The only major problem following the upgrade was kde derived updates.
Early on so not a problem I re installed. I think that kde delving into that
area is making a rod for it's own back. It's best left to the distro's and
kde's involvement will discourage them from maintaining their update
software. As disto's play with the software they install there is no other
sensible option other than to leave it to them really. Blame goes where
it should then when machines fall over. The other problem was graphics.
Big deal I had to fit a far more up to date card and use the manufacturers
driver as the os one is a joke. My view on that aspect with things like
graphics cards is that it good that they support Linux.
>From the bleating there also seems to be a need for a far more difficult
release. One that addresses software that performs poorly. I'm amazed
that the same old bleating is still going on given that it seems to be a
major part of kde's functionality. Of course this sort of work and bug
fixing isn't as popular with devs most of who are probably very keen
on adding their personal favourite new feature. It seems the real problem
is discipline augmented by some distro's devs not doing all that they
could. I remember a posting on here - oh what we need is a daemon.
My thought was oh no. It had been pointed out that kde was a c++
wrapper for app programmers. Has it lost it's course?
One aspect that has disturbed me is sudden changes in kde that just
happen. How? As a for instance the hemariod suddenly changed to a sort
of far more objectionable vertical tab far right screen somewhat above
centre. There have been others. None related to updates,
I'm shortly going to use the root desktop to install a printer. Reasonable
thing to do. The manufacturers provide a graphical installer. Wonder
what problems I will have. Last time I looked on 3 it was so crippled as
to be useless. As some one pointed out at the time care is needed when
running as root however it's presented.
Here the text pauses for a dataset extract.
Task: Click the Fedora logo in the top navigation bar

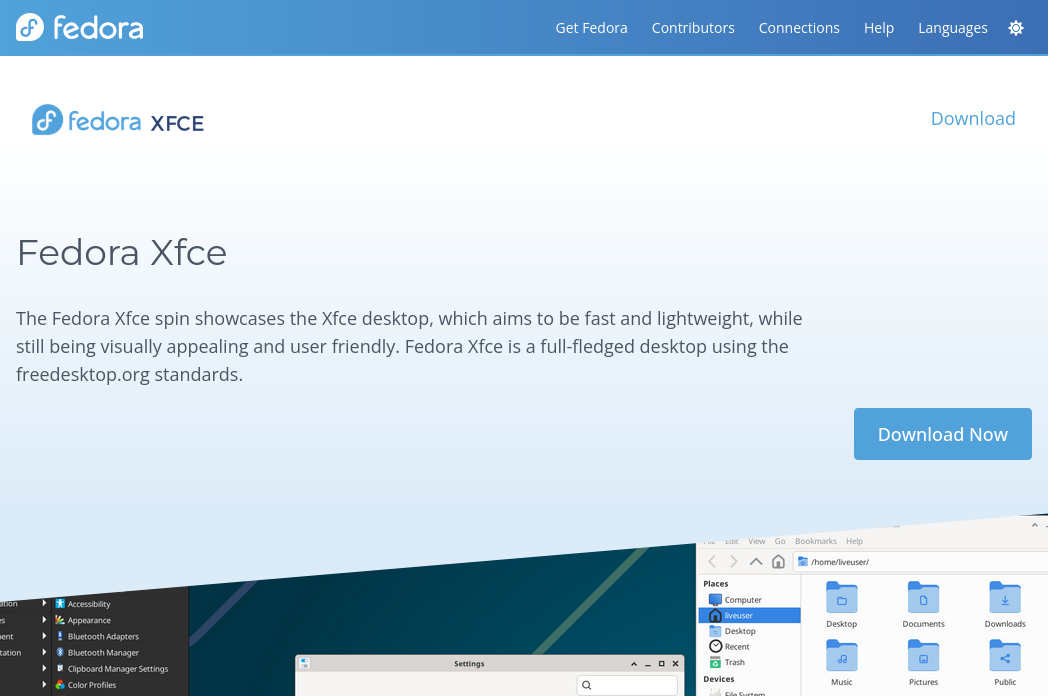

The console should unlike
windoze always be their but always running a machine like that is truly
old hat and belongs in the stone ages.
:-) Looking at the final results in the KDE 4 area what do we have?
Well the same underlying functionality presented in several different ways.
I fully understand why complete rewrites crop up eventually but they
occur far less frequently if due thought is given to the structure and
documentation. I hope some one some where has learnt from the
experience. Leaves me wondering what happens after version
4.9.9 release 99. Will people feel it's possible to go to 4.10.0 or will
version 5 spring to life and maybe open another can of worms.
John
:
>
> April 3: 4.8.2 release THIS WEEK! =:^)
>
> May 1: 4.8.3 release
>
> May 3: first 4.9 developer deadline, soft feature freeze
>
> May 30: 4.9 beta1 prerelease
>
> June 5: 4.8.4 release, final scheduled 4.8
>
> June 13: 4.9 beta2 prerelease
>
> June 27: 4.9 rc1 prerelease
>
> July 11: 4.9 rc2 prerelease
>
> August 1: 4.9.0 release
>
> --
> Duncan - List replies preferred. No HTML msgs.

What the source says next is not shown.